One of the most visually striking areas in the Pacific Northwest is one that looks strangely Southwestern. In the arid deserts of eastern Oregon, there are formations that are as unusual as anything in Arizona. John Day Fossil Beds National Monument is also a mother lode for fossils from the Cenozoic era when ancient mammals (including dogs, cats, camels, horses, giant sloths and rhinos) roamed the area. Several catastrophic events, volcanic eruptions from the ancestral Cascades, buried these mammals alive under enormous layers of ash, going back as much as 40mya. To this day, after heavy rains, fossils are continually being exposed and studied by vertebrate paleontologists at a field station at the Thomas Condon Paleontology Center, also serving as the visitor center.
John Day is in a remote part of Oregon. There are small towns nearby, but the closest large city is Bend, almost a two-hour drive away. The three units of John Day are not contiguous. In fact, they are separated by many miles, so that a visit to all three in a single day will be a challenge, especially if you, like us, have accommodations in Bend.
The most startling unit is the Painted Hills (top photo), highly eroded layers of claystones of golds, yellows, reds and blacks. About 3 miles square, the area has a badlands appearance that appears more spectacular the further away you view it. Though the hike to the end of the Overlook Trail gave us an impressive view of these hills, a more panoramic vista was even more so from the Carroll Rim Trail, further away. One puzzle is that a layer of a specific color does not continue across to adjacent hills, as it would if it were uninterrupted.

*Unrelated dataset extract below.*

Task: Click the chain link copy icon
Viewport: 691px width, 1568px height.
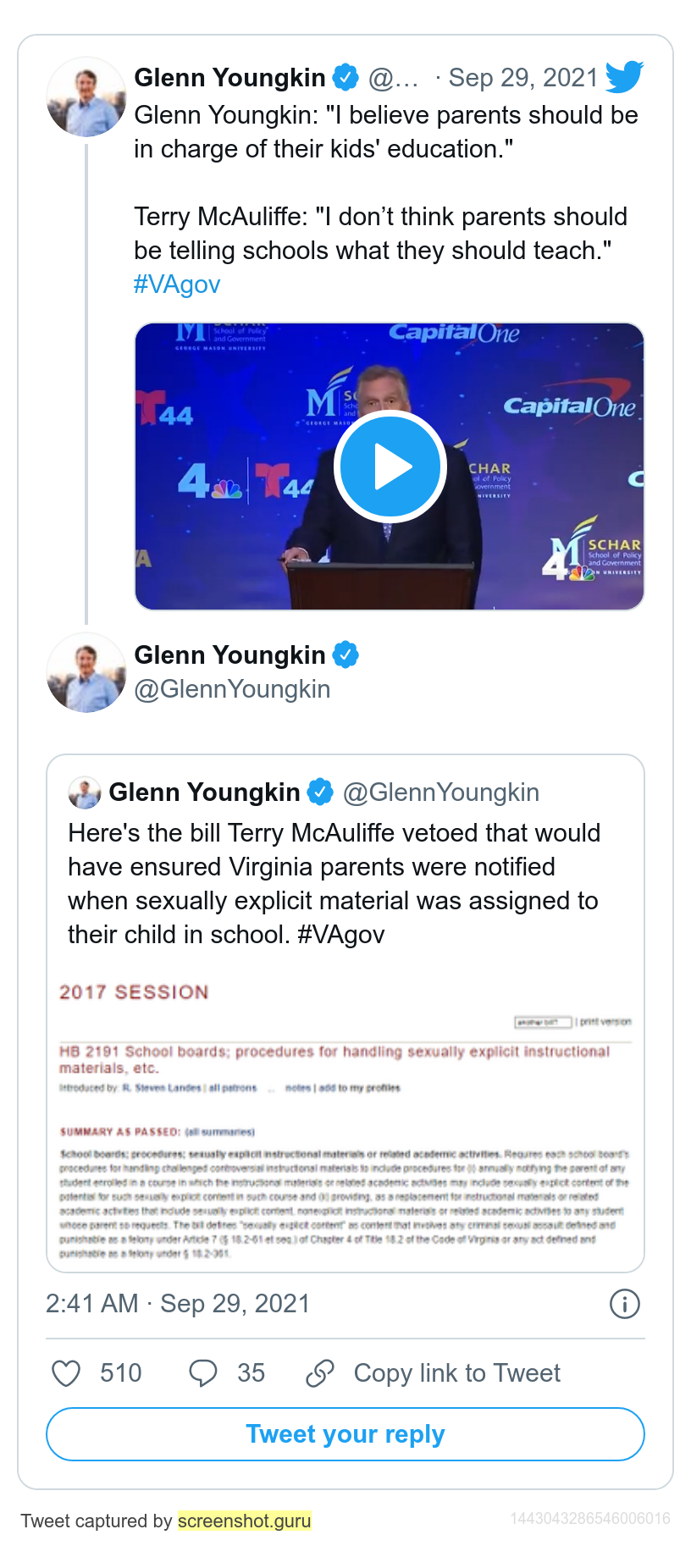Action: [x=320, y=1373]
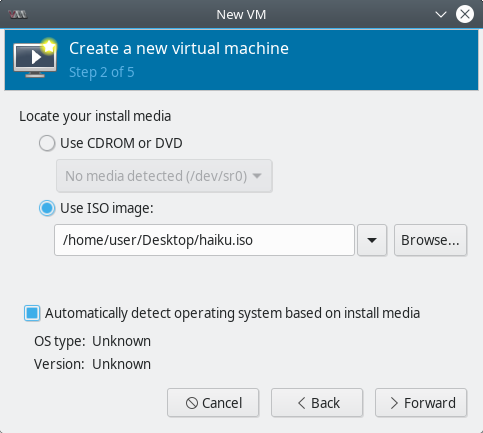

Nearby, the Painted Cove Trail, 0.25-mile long, consists of a boardwalk that gets you up close to the red, lavender and gold claystones. From interpretive panels along the way, you learn that bentonite clay expands greatly when wet and becomes very sticky, contracts when drying out to form its popcorn-textured appearance. In sections that were not boarded, saturated mud clung tenaciously to our hiking boots until we jet-sprayed it off when we got home.


The Sheep Rock unit provided another kind of experience. The Blue Basin Trail showcases blue-greenish gray hills, highly eroded and containing many fossil specimens deposited over a 40-million-year span. There are a few fossils displayed along the trail, encased in plastic capsules exactly where they were found.

Since it was late in the afternoon, we failed to make it to the Clarno Unit, the oldest at John Day at between 35-50 million years. Fossilized plant life discovered here indicates that this used to be an evergreen tropical forest. Proto-mammals roamed here, too, many of which have no descendants today. We drove back to Bend in time for dinner.